[What the task asks]
Check each statement below against the forum thread excerpt, answering yes or no and quoting the words from the excerpt that decide it.
1. One post says that most children the writer knows attend a private club that provides home-cooked meals.
2. One post describes EYFS as target driven and rigid.
3. A post by jasminerose says she posted in the wrong thread.

[Excerpted text]
We also recognise that children are individuals and they do not need the same activities and expereinces to develop and learn. We plan for individual children, so we match the activities to when the child is in, it doesn't matter if they are not in everyday- they will still get the same high quality tailormade plan.
I would look elsewhere op, maybe look for a more child-centred setting.

jasminerose Sat 28-Sep-13 10:35:09

wrong thread sorry!

jasminerose Sat 28-Sep-13 10:34:41

Most children I know go to private club with tv, the wii, inbuilt soft play area, toys and home cooked meals and home work help.

extracrunchy Sat 28-Sep-13 10:30:40

Thanks for all the input, loads of useful stuff!

I think from preschool and later nursery they start following EYFS, but only aged 3 or just under - and it's not target driven or rigid, just supports future transition to school, which can only be a good thing.

[Dataset records]
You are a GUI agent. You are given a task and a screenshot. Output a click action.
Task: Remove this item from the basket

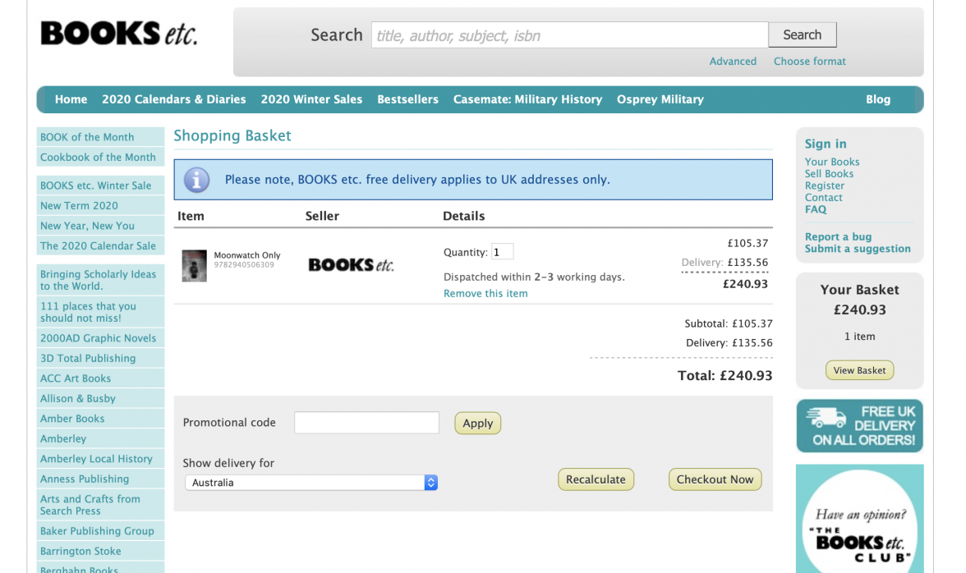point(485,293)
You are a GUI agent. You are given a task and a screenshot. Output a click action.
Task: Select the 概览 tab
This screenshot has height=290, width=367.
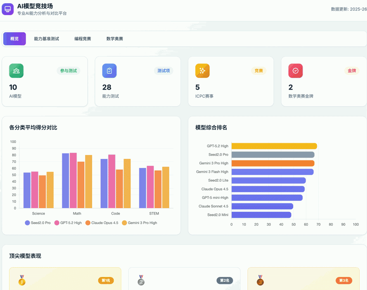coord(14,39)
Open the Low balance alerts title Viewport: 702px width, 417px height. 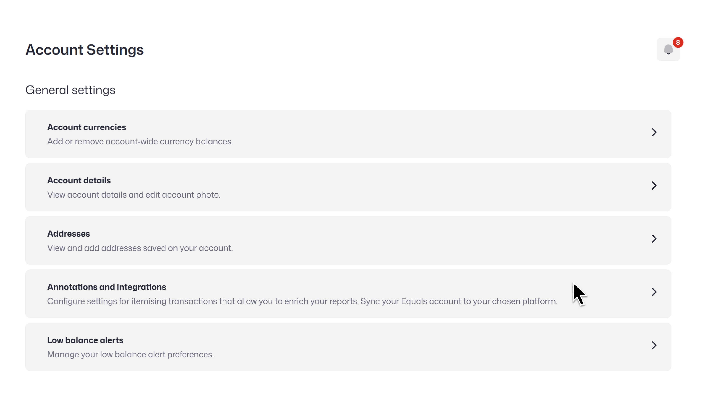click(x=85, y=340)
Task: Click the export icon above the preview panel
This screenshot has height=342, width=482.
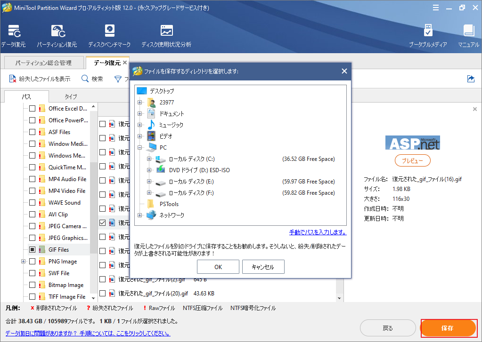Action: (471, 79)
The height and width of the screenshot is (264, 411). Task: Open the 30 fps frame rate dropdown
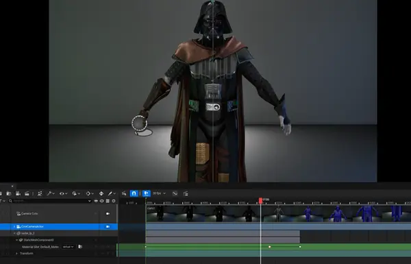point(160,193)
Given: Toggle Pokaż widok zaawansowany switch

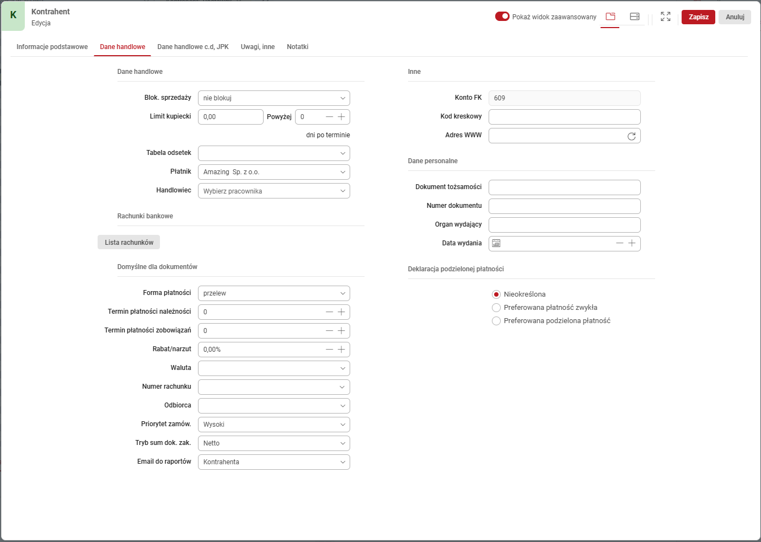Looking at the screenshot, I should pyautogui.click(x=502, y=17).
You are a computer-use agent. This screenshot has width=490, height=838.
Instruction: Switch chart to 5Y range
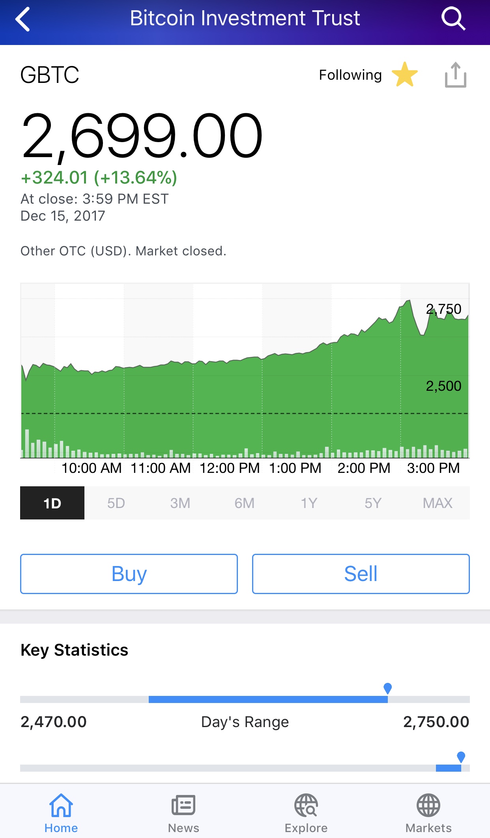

[Solution]
1. Yes: "Most children I know go to private club with tv, the wii, inbuilt soft play area, toys and home cooked meals and home work help."
2. No: "it's not target driven or rigid"
3. Yes: "wrong thread sorry!"